Five Watt, East Hennepin

An espresso, made with the Mic Check blend, on the Modbar at Five Watt, East Hennepin, and served in a classic black cup with an oversized handle.If you’ve been following my Midwest road-trip, the Coffee Spot has now reached the Twin Cities (Minneapolis & St Paul) in Minnesota, the westernmost extent of my travels. Here I’m indebted to my friend Jen for a whistle-stop tour of the local coffee scene, which included Five Watt, a local coffee shop/roastery chain, with (soon to be) three branches: the original in Kingfield, this, the second branch in East Hennepin, and a third opening next week in St Paul. The East Hennepin branch is in the Miller Textile building, former home of the Miller Bag Company, which dates to about 1880. Five Watt occupies a self-contained space on the ground floor, which it shares with several other businesses.

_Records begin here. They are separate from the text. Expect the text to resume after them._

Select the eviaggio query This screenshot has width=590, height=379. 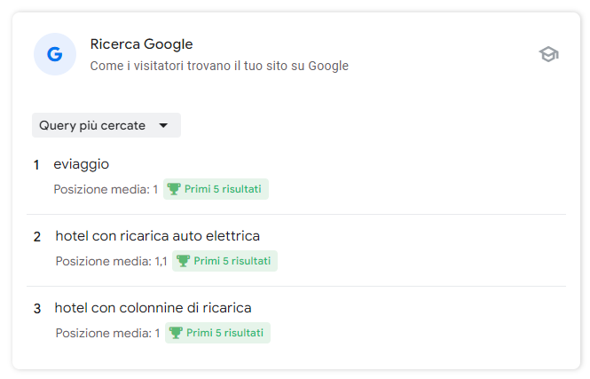point(82,164)
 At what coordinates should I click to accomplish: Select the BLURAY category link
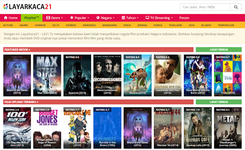206,25
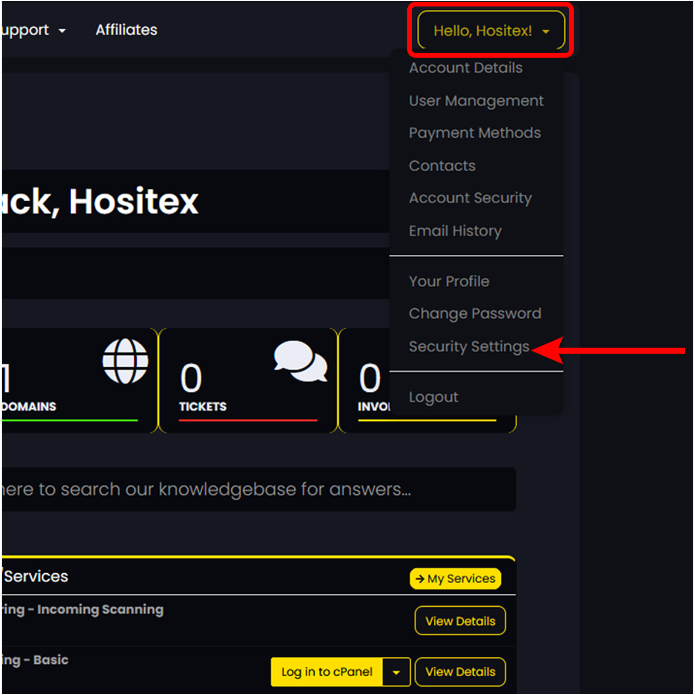The image size is (695, 695).
Task: Click Log in to cPanel button
Action: click(327, 671)
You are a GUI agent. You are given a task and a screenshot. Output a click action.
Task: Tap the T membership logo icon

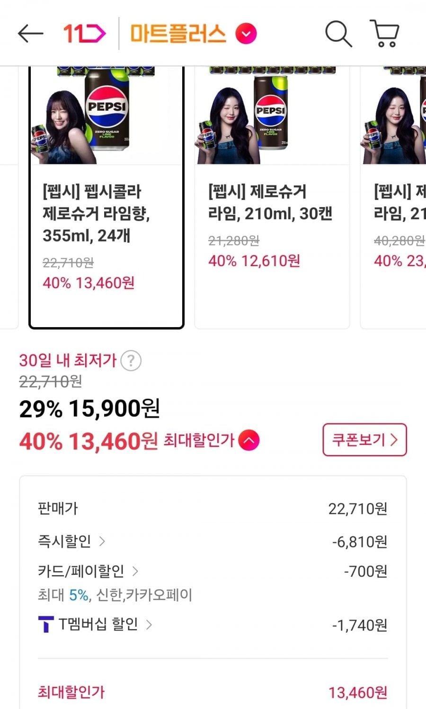click(45, 624)
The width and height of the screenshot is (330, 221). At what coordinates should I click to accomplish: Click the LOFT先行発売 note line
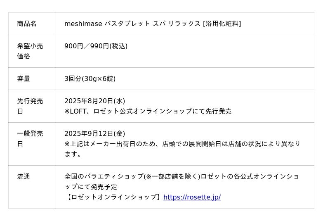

When it comes to coffee, Five Watt does all the roasting in a facility near the Kingfield branch. The Mic Check blend is on espresso, where it’s joined by a decaf on the lovely three-group Modbar espresso system. Another blend, The Residency, is on bulk-brew, while there’s also pour-over, which is currently the Headliner blend, available through Chemex or French Press. There’s also cold-brew, available in cans and on draught (nitro or plain), plus cocktails, wine and multiple craft beers on tap.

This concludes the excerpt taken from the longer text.